While performing resilience tests for a customer I identified that following the failure of a SAN switch the ESXi hosts did not restore lost storage paths once the SAN switch was brought back into service.
The infrastructure in question was an IBM Flex System containing x240 compute nodes running vSphere ESXi 5.5.0 from an internal USB memory key. The compute nodes had the IBM Flex System FC5054-4-port 16Gb FC Adapters installed in them, which are Emulex LPe16000 quad port fibre channel adapters. The Flex System chassis contained 2 x IBM Flex System FC5022 24-port 16Gb ESB SAN Scalable switch, this is a Brocade Switch. The storage was presented from an IBM XIV over the Fibre Channel fabric.

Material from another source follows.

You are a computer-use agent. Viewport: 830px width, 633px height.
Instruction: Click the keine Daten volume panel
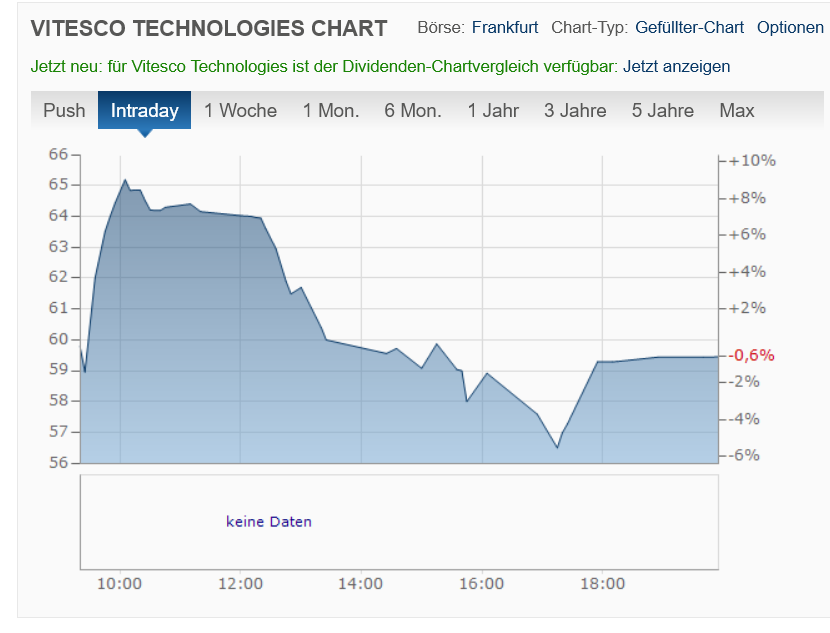[269, 521]
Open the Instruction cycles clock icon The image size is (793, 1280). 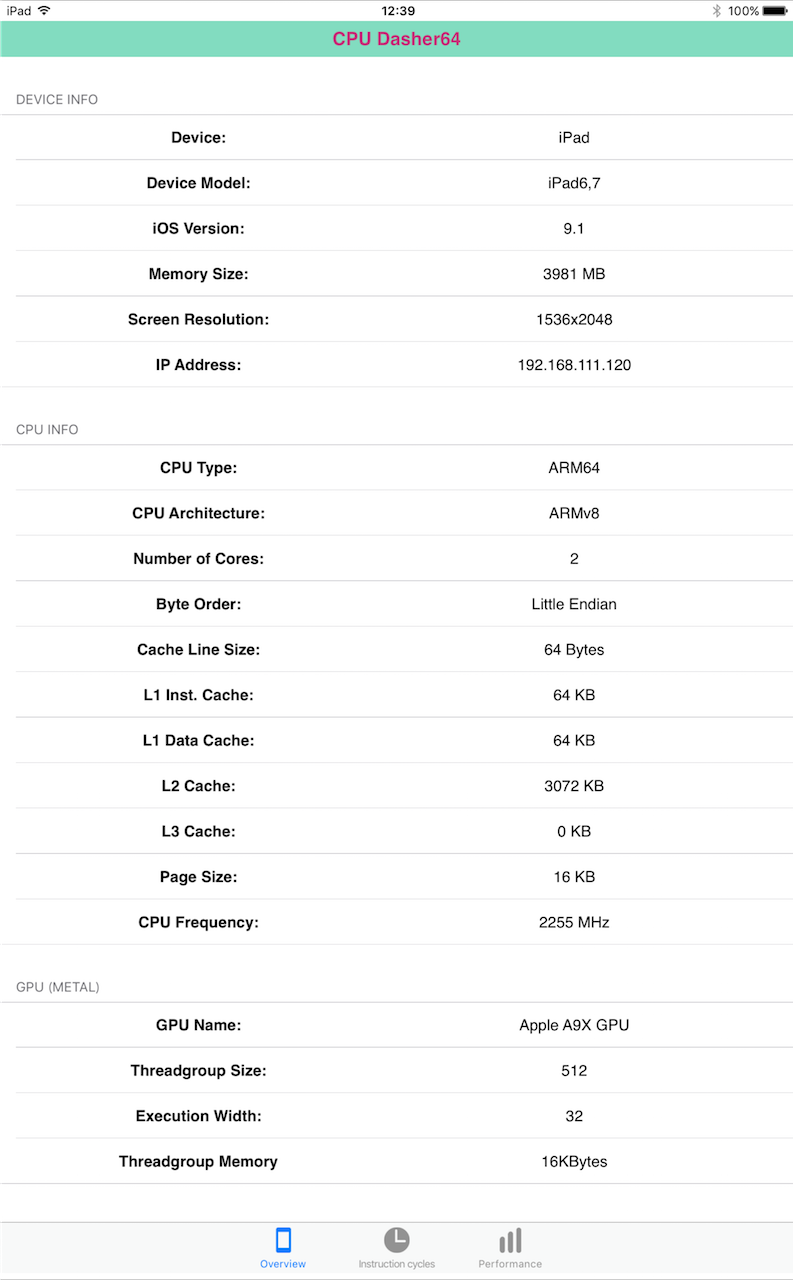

When one of the SAN switches was pulled from the rear of the Flex System to simulate it failing then half of the paths to each LUN were lost. Once the SAN switch was brought back into service the paths via it still stayed “dead”. A reboot of the ESXi host appeared to be the only method of restoring these paths.
I tracked the problem down to the driver being used by the ESXi hosts for the fibre channel adapters; this was version 10.0.100.1-vmw.5188.8.131.521820. I downloaded the Emulex FC adapter for these cards from the VMware website, these was version 10.0.725.203-1OEM.5184.108.40.2061820 (https://my.vmware.com/web/vmware/details?downloadGroup=DT-ESXI55-EMULEX-LPFC-10072744&productId=353).
I uploaded the VIB file (lpfc-10.0.725.203-1OEM.5220.127.116.111820.x86_64.vib) from the downloaded package to a datastore named XIV_TEMPLATES and stored it in a folder named Drivers. All of the ESXi could access this datastore so I could then use the following procedure to update the driver on each of the ESXi hosts
- Put the host into maintenance mode first
- Enable SSH
- Login to the host via SSH as root
- Check the current version with the command
esxcfg-module -i lpfc
There is a lot of output from this command and the version is displayed on the 3rd line
- Update the driver with the command
esxcli software vib update -v /vmfs/volumes/XIV_TEMPLATES_DS_01/Drivers/lpfc-10.0.725.203-1OEM.518.104.22.1681820.x86_64.vib
output should be
Message: The update completed successfully, but the system needs to be reboot
Reboot Required: true
VIBs Installed: Emulex_bootbank_lpfc_10.0.725.203-1OEM.522.214.171.1241820
VIBs Removed: VMware_bootbank_lpfc_10.0.100.1-1vmw.5126.96.36.1991820
- Reboot the host
- Check the version is now 10.0.725.203-1OEM.5188.8.131.521820 by running the command in 4 above, you will need to enable SSH again
Once the driver was updated and the hosts rebooted then the dead paths were automatically restored following a failure of the SAN switch.